While the story is told through the eyes of the boy, he remains unnamed in the book. He does not know exactly how old he is, nor how he came to live with Fishbone. He grows up in the forest, hunting and observing the natural world. The boy hears Fishbone’s personal tales about how the elder got his name, and his tales of love, stock cars, and the Korean War.
Paulsen has written many books, including three Newbery Honor titles: Dogsong, Hatchet, and The Winter Room. He talked to TFK Kid Reporter Benjamin Who about his childhood, his life as a writer, and Fishbone’s Song.
TIME FOR KIDS:
What was your childhood like?
I grew up in Minnesota. Now I live on a New Mexico ranch, on a boat in the Pacific, or at my dog kennels in Alaska. [Living in the woods was] just the best. I couldn't stand people or school and I never felt like I fit in or belonged. When I slipped past the tree line, I could breathe, and everything made sense. It was quiet, beautiful, logical. Peaceful. Once I got into books, I read like a wolf eats. I fished, hunted, trapped, canoed—anything to be away from people and in the wild. I was a terrible student, couldn't stand school, and failed the ninth grade.
Who or what inspired you to become a writer?

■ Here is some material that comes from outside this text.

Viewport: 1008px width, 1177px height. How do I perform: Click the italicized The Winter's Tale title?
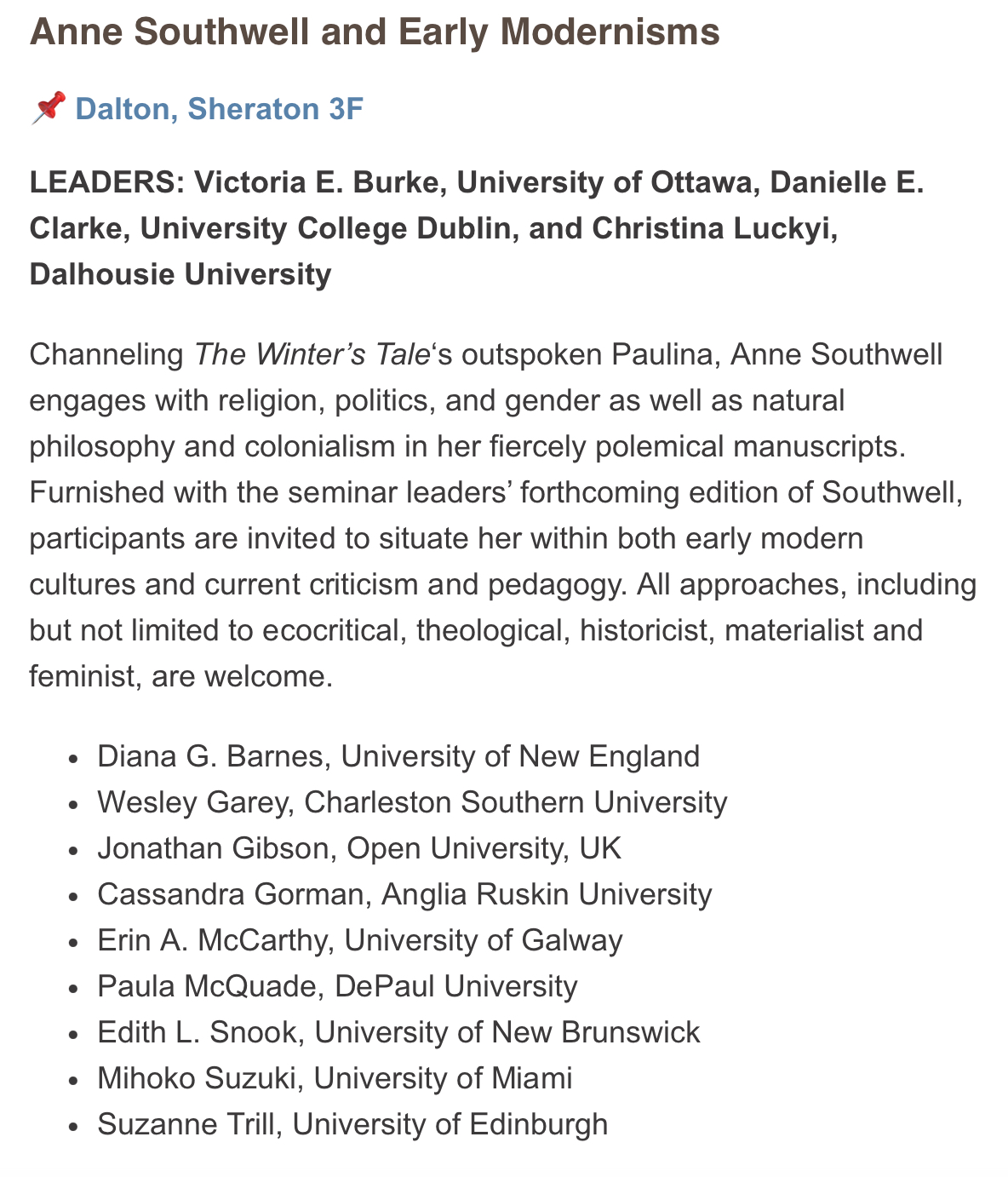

I just had to write. It came to me suddenly and unexpectedly. I was married with two kids and I was employed as an electrical engineer. I got up, walked away from my job, and told my wife I needed to be a writer. I went to work for a magazine to learn how to dance with words. I have written every day of my life since then. [I enjoy writing] as much as I like breathing.
What is an average day like for you?
I hike in the mountains with my dog if I'm at the ranch. Or I fix broken things in my sailboat because there are always broken things on a sailboat. Or I feed dogs and clean up after them and inspect paws and ears and eyes and teeth and coats if I'm at the kennel. And then I write. I sit at my laptop or with a notebook and a pen and I write until it is time for another hike, or [there is] another broken thing to mend, or more sled dogs to tend to.
Unlike your previous books like Hatchet and Dogsong, Fishbone's Song is written in a very "free" style. What inspired you to write in such a way?
That's how the story came to me. I didn't consciously decide to write in one style or another. I just knew that, to tell this story, I had to use these rhythms.
Why should young people read this book?
I'd never say anyone should read anything I write. I hope young people will read my books, of course, and this one in particular. I hope they'll understand the story I was trying to tell about finding your own way and paying attention to stories from the people in your lives, even if they don't seem to make sense or be connected. The best stories, I think, have an elegance and a disarray to them, like Fishbone's songs.